INVESTIGADORES
BLIDNER Ada Gabriela
congresos y reuniones científicas
Título:
IMMUNOSUPPRESSIVE PROFILE OF A MURINE LUNG ADENOCARCINOMA IS REVERSED BY INDOMETHACIN
Autor/es:
ADA BLIDNER; MARIANA SALATINO; ROMINA A KARAS; MARIA ADELA JASNIS; GABRIEL A RABINOVICH; MIRIAM J DIAMENT; SLOBODANKA M KLEIN
Lugar:
Buenos Aires, Argentina
Reunión:
Congreso; 4th Latin American Conference on Lung Cancer; 2010
Institución organizadora:
International Association for the Study of Lung Cancer (IASLC), Latin American Federation of Cancer Societies (FLASCA),
Resumen:
Tumor–induced immune suppression is widespread in patients and experimental animals with malignant tumors and is likely to be a significant impediment to immunotherapy.
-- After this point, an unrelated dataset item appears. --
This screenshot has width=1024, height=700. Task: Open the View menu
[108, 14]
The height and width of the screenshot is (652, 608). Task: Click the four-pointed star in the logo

Multiple mechanisms are thought to facilitate this suppression state, being Myeloid-Derived Suppressor Cells (MDSC) and T regulatory cells (Tregs) major contributors. Our aim was to analyze immune parameters indicative of immune suppression in BALB/C mice bearing LP07 (COX+) lung tumor (TBM) during tumor growth and the effect of a Non Steroidal Anti-inflammatory drug (NSAID), Indomethacin, a non-specific COX inhibitor, on these parameters. We determined 1) the effect of Indomethacin on LP07 tumor growth; 2) the content of MDSC and Treg cells in lymphoid organs (spleen, tumor-draining lymph nodes-TDLN-) and in the tumors at different times by FACS; 3) arginase activity in lung, spleen, liver and tumor measured as µg Urea/mg protein; 4) specific Delayed Type Hypersensitivity (DTH) response with formalinized LP07 cells, by the foot pad swelling assay. Results: Indomethacin treatment significantly inhibited tumor growth. The percentage of MDSC (CD11b+ Gr1+) augmented significantly in the spleen of TBM in advanced stages of tumor progression (33 days) :Normal: 2,6%; TBM 10 days: 2,4%; TBM 20 days: 5,6%; TBM 33 days: 8,3%, p<0,05 vs control. This rise was prevented by Indomethacin treatment (4,6%). Intratumoral and TDLN CD4+CD25+Foxp3+ Tregs frequency augmented during tumor growth, peaking at day 20. Interestingly, Indomethacin treatment decreased Treg cell and MDSC induction (p<0.05) in TDLN. Arginase activity increased in all analyzed tissues of TBM compared to those of control mice. Furthermore arginase activity increase in the spleen was in line with MDSC induction, while the treatment with Indomethacin did not present this augmentation. Specific DTH response decreased in late stages of tumor progression, while Indomethacin treatment reversed this inhibition (TBM: 0,06 ± 0,045 mm; Indo:0,14 ± 0,038 mm). Conclusion: In our model, the increment in MDSC and Tregs frequency during tumor progression correlates with specific immunesuppression demonstrated by DTH responses and increased arginase activity. We suggest that Indomethacin treatment prevented this immunesuppression by modulating COX activity in the tumor microenvironment, which is known to activate MDSC and differentiate Treg cells.